28

I'm a Haskell newbie, and having a bit of trouble figuring out how to pattern match a ByteString. The [Char] version of my function looks like:

dropAB :: String -> String
dropAB []       = []
dropAB (x:[])   = x:[]
dropAB (x:y:xs) = if x=='a' && y=='b'
                  then dropAB xs
                  else x:(dropAB $ y:xs) 

As expected, this filters out all occurrences of "ab" from a string. However, I have problems trying to apply this to a ByteString.

The naive version

dropR :: BS.ByteString -> BS.ByteString
dropR []         = []
dropR (x:[])     = [x]
<...>

yields

Couldn't match expected type `BS.ByteString'
       against inferred type `[a]'
In the pattern: []
In the definition of `dropR': dropR [] = []

[] is clearly the culprit, as it is for a regular String not a ByteString. Subbing in BS.empty seems like the right thing but gives "Qualified name in the binding position: BS.empty." Leaving us to try

dropR :: BS.ByteString -> BS.ByteString
dropR empty              = empty        
dropR (x cons empty)     = x cons empty
<...>

this gives "parse error in pattern" for (x cons empty). I don't really know what else I can do here.

As a side note, what I'm trying to do with this function is to filter out a specific UTF16 character from some text. If there's a clean way to accomplish that, I'd love to hear it, but this pattern matching error seems like something that a newbie haskeller should really understand.

Cactus
  • 27,075
  • 9
  • 69
  • 149
LOS
  • 523
  • 4
  • 6
  • I'm not sure, but maybe guards rather than pattern matching? – li.davidm Oct 29 '10 at 23:24
  • 1
    You can't filter out a UTF-16 character. Maybe you meant "filter out a character of a text which is encoded in UTF-16". – gawi Oct 30 '10 at 00:55
  • For posterity, since the OP asked: consider if you _really_ need to be processing your `ByteString` as if it is a linked list. In this case, [`decodeUtf16LE`](http://hackage.haskell.org/package/text/docs/Data-Text-Encoding.html#v:decodeUtf16LE) and [`Text.filter`](http://hackage.haskell.org/package/text/docs/Data-Text.html#v:filter) `(/= '消')` are cleaner high-level tools to achieve what LOS is trying to do. Whatever case brought you to this question might have a similar solution! – Lynn Mar 25 '19 at 22:29

5 Answers5

27

You can use view patterns for such things

{-# LANGUAGE ViewPatterns #-}    
import Data.ByteString (ByteString, cons, uncons, singleton, empty)
import Data.ByteString.Internal (c2w) 

dropR :: ByteString -> ByteString
dropR (uncons -> Nothing) = empty
dropR (uncons -> Just (x,uncons -> Nothing)) = singleton x
dropR (uncons -> Just (x,uncons -> Just(y,xs))) =
    if x == c2w 'a' && y == c2w 'b'
    then dropR xs
    else cons x (dropR $ cons y xs)

_ _ _

- _REQUIREMENT_
Print the part of the Haskell ByteString thread above that runs from "[] is clearly" up to and including "can do here.", word for word.

_ _ _

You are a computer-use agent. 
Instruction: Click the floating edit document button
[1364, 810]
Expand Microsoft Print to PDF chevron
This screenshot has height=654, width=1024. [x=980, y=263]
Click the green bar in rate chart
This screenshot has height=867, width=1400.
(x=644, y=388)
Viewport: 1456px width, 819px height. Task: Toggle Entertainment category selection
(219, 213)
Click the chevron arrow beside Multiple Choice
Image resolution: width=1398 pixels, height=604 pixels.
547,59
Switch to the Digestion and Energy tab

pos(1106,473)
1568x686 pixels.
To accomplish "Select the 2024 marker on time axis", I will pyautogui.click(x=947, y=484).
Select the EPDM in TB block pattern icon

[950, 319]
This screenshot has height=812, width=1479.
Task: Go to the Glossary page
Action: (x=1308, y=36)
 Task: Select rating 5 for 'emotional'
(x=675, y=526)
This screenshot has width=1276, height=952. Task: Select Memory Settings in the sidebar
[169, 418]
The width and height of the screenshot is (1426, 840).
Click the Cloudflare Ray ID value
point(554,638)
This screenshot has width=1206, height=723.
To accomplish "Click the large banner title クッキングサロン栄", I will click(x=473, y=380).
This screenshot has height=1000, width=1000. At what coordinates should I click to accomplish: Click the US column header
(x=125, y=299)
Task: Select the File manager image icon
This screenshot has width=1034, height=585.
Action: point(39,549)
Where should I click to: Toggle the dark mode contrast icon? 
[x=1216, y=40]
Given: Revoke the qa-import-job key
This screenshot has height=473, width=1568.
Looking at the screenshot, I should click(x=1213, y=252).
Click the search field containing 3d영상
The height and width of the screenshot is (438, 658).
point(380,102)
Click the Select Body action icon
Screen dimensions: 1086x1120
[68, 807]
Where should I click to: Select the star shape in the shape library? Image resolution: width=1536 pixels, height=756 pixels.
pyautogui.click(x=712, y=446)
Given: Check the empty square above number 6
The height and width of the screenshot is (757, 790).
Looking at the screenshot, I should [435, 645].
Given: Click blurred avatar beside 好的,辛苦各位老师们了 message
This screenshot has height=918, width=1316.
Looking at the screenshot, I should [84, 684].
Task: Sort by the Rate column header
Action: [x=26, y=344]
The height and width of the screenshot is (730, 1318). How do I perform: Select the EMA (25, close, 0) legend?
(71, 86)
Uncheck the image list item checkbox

_ _ _

- _FINAL ANSWER_
[] is clearly the culprit, as it is for a regular String not a ByteString. Subbing in BS.empty seems like the right thing but gives "Qualified name in the binding position: BS.empty." Leaving us to try

dropR :: BS.ByteString -> BS.ByteString
dropR empty              = empty        
dropR (x cons empty)     = x cons empty
<...>

this gives "parse error in pattern" for (x cons empty). I don't really know what else I can do here.